Große Geschichte, kleine Legenden
BUCHBESPRECHUNG / BEFREIT UND BESETZT
05/05/15 Salzburger umringen neugierig am rechten Staatsbrückenkopf den ersten amerikanischen Panzer. Ein Allerweltsmotiv aus den Tagen um den 4./5. Mai 1945? Es lohnt sich, genauer hinzusehen…
Von Reinhard Kriechbaum
Auf diesem und anderen Fotos fallen die vielen weißen Fahnen auf, die aus vielen Fenstern hängen. Manche davon vermutlich an Stöcke gebundene Leintücher. Auf dem eingangs erwähnten Bild aus den National Archives Washington ist aber auch ein weiterer großer weißer Fleck auffällig, genau über dem Rathausbogen. Dort war eine Gedenktafel angebracht, die an die Abstimmung zum Anschluss Österreichs an Hitler-Deutschland erinnerte. Kein Wunder, dass das damalige gloriose Ergebnis den Menschen mehr als peinlich war. Also wurde die Gedenktafel eilends überklebt. Kein Salzburger hatte damals Interesse, die amerikanischen Befreier zu provozieren.

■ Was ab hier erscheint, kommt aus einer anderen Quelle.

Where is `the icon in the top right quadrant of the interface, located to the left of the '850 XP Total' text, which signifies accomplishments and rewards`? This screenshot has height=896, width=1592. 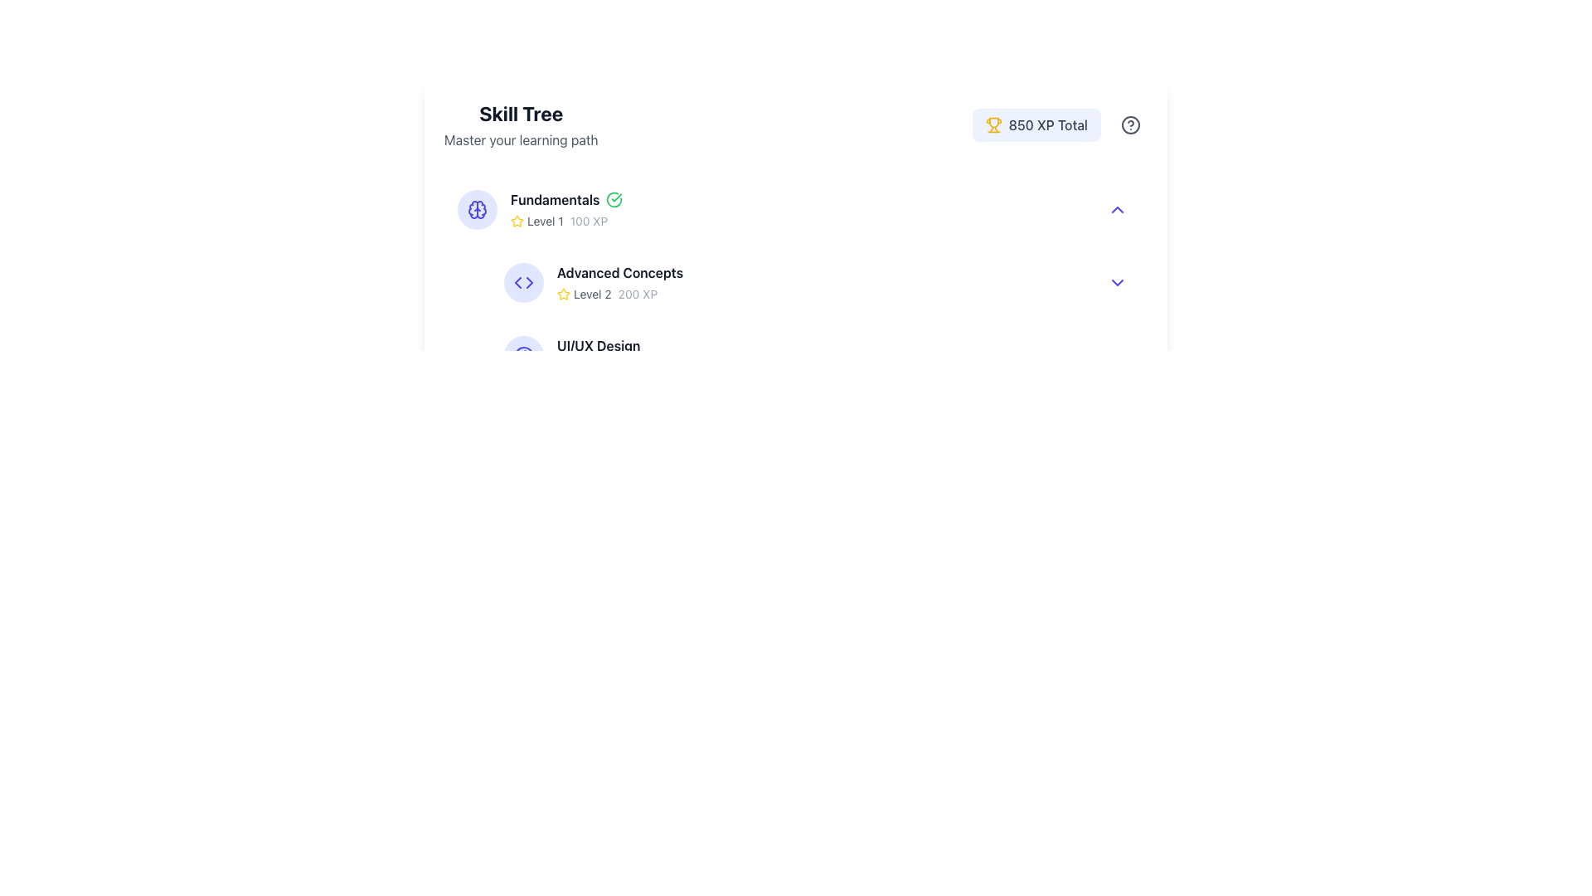
the icon in the top right quadrant of the interface, located to the left of the '850 XP Total' text, which signifies accomplishments and rewards is located at coordinates (994, 124).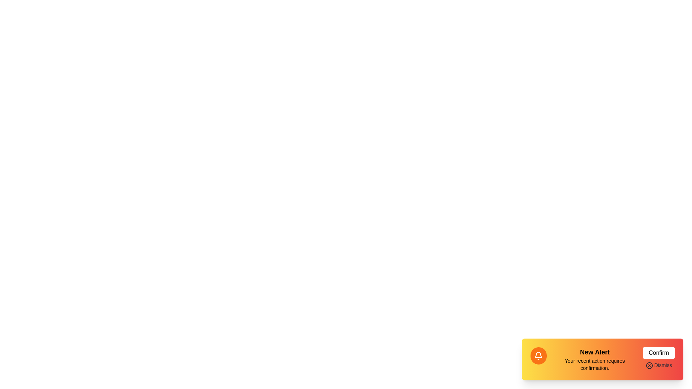 This screenshot has height=389, width=692. Describe the element at coordinates (538, 355) in the screenshot. I see `the bell icon to inspect it` at that location.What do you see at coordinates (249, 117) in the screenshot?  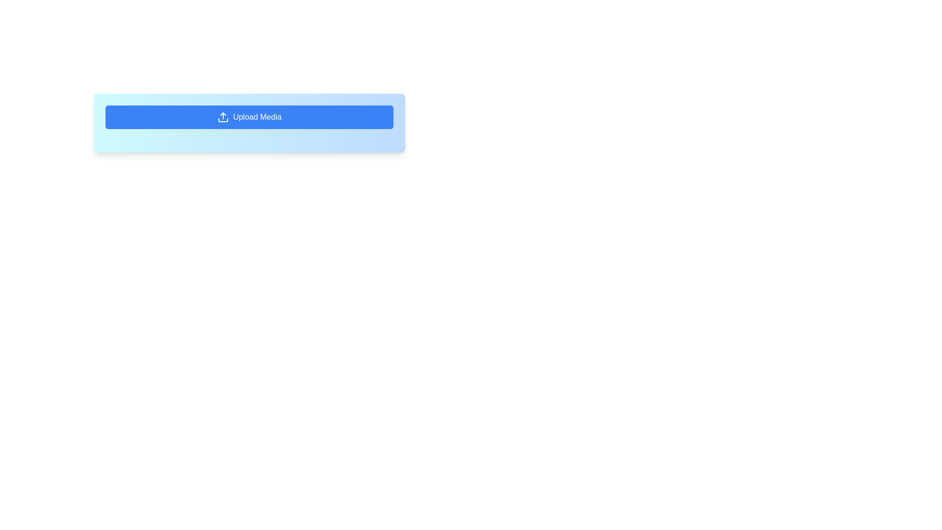 I see `the 'Upload Media' button` at bounding box center [249, 117].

Zum aktuellen Termin – die Begebenheiten liegen genau siebzig Jahre zurück – ist in der Schriftenreihe des Archivs der Stadt Salzburg die Broschüre „Befreit und besetzt“ erschienen. Es ist ein Beiheft zu jener Buch-Publikationsreihe, mit der seit einigen Jahren die lokale und regionale Zeitgeschichte vorbildlich aufgearbeitet wird. Dieses Beiheft über die kampflose Übergabe der Stadt an die 3. US-Infanterie-Division am 4. Mai 1945 ist sogar zweisprachig, deutsch und englisch. Gernod Fuchs ist der Autor, ein ehemaliger Berufsoffizier des Österreichischen Bundesheers. Als wissenschaftlicher Mitarbeiter im Wehrgeschichtlichen Museum und zuletzt vor allem auch im NS-Projekt der Stadt Salzburg hat er eine Reihe von Forschungen zur Militär- und Polizeigeschichte und natürlich auch über militärische Aspekte der US-Besetzung durchgeführt.
Vieles, was in den üblichen Sonntagsreden angesprochen und auch sonst zum Thema Befreiung kolportiert wird, ist da – in gebotener Prägnanz und Kürze – präziser gefasst. Das beginnt damit, dass Österreich gar nicht von diesen US-Truppen hätte befreit werden sollen. Die Sache war eigentlich anders ausgemacht, Truppen aus dem Mittelmeerraum waren ursprünglich vorgesehen, von Südwesten gen Österreich zu ziehen. Da die Russen in Berlin und Ostdeutschland aber ganze Arbeit leisteten, hatten die 3. US-Infanterie-Division der Amerikaner quasi überschüssige Kapazitäten und wandte sich in Richtung „Alpenfestung“.
Im Detail gibt es viel zu hinterfragen. War der für die kampflose Übergabe der Stadt später viel gelobte und geehrte Oberst Hans Lepperdinger tatsächlich dieser singuläre „Retter“, oder war er nicht eher einer, der erst zu überzeugen war von der kampflosen Variante? Jedenfalls scheint die Rolle des Schutzpolizei-Chefs Wilhelm Kirchhoff bei bisherigen Geschichts-Betrachtungen eher heruntergespielt worden zu sein. Wäre Salzburg im Falle von Kampfhandlungen wirklich bombardiert, also großflächig zerstört worden? Das dürfte in letzter Konsequenz auch eher eine Legende sein.
Und noch ein Detail: Von Salzburg aus rückte die 3. US-Infanterie-Division rasch in Richtung Obersalzberg vor. Sie waren die ersten dort. Die – falsche – Überlieferung hat ein anderes Bild gezeichnet, ließ die 101. Luftlande-Division, aber auch die französische 2. Panzerdivision des Generals Leclerc angeblich eifern in einem „Wettlauf um den Obersalzberg“. Der zehnteilige Film „Band of Brothers“ von Tom Hanks und Steven Spielberg tat ein Weiteres, um die klare Sicht auf die Dinge zu festigen. Nein, nicht die „Easy-Kompanie“ hat das „Eagle Nest“ erobert, ein Bild im neuen Büchlein zeigt, dass die 3. US-Infanterie-Division dort die US-Flagge gehisst hat. Das war auf den Tag genau vor siebzig Jahren, am 5. Mai 1945.
Viel Bildmaterial und eine anschauliche, bündige Darstellung der Geschehnisse damals. Spannender Lesestoff eigentlich, auch wenn nun allerorten ausreichend geredet und geschrieben wird darüber.